The Government described having “listened carefully” to responses to the original proposals.
As a result, they say a model where immunity is “only provided to individuals who co-operate with the new commission provides the best route to give victims and their families the answers they have sought for years as well as giving our veterans the certainty they deserve”.
The tweaked proposals leave open the route of prosecution if individuals are not deemed to have earned their immunity.
The Bill is to extend and apply in the main across the UK, with some provisions extending and applying to Northern Ireland only.
More than 3,500 people were killed during the Troubles, including over 1,000 members of the security forces.
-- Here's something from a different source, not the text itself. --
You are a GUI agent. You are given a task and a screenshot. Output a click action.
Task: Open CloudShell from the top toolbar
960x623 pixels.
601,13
Most of the deaths are attributed to republican paramilitaries while 30% are blamed on loyalist paramilitaries, and 10% attributed to the security forces.
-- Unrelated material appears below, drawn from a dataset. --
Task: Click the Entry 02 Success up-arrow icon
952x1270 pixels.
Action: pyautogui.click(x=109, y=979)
The currently legacy workload for the Police Service of Northern Ireland is more than 900 cases involving 1,200 deaths.
Government indicated that using limited resources to pursue a small number of cases to prosecution means only a tiny number of families stand even a chance of seeing someone prosecuted over the death of their loved one.
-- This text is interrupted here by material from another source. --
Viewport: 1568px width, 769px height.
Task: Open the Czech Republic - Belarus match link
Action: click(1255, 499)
Secretary of State Brandon Lewis described an “improved approach” to addressing legacy, adding: “The Government is confident that forthcoming legislation will better support those most impacted by the Troubles.”
DUP leader Sir Jeffrey Donaldson said some innocent victims have waited decades for the opportunity to have justice, adding: “They have the right to pursue that.”
“We will judge what the Government proposes against whether the opportunity for justice still remains,” he told reporters in London.
“We haven’t seen the detail of what the Government is proposing so I can’t comment on that until we see it, but we have very clear principles in terms of how we deal with the legacy of the past.
“We must not allow a situation to develop where people are able to rewrite the narrative which suggests that the terrorists who committed terrible atrocities across the board are somehow either exonerated or can walk away.
“That is not what I think the people of Northern Ireland want. They want truth, but they also want justice.”
Amnesty International described the Government proposals as a “sinister denial of rights”.
Grainne Teggart, campaigns manager, said the proposals also “dismiss victims’ strong objections and are a worrying interference in the rule of law”.
“No one is fooled by the UK Government’s attempt to dress this up as anything other than a process designed to block victims from ever getting justice. Once again, victims are being shamefully let down,” she said.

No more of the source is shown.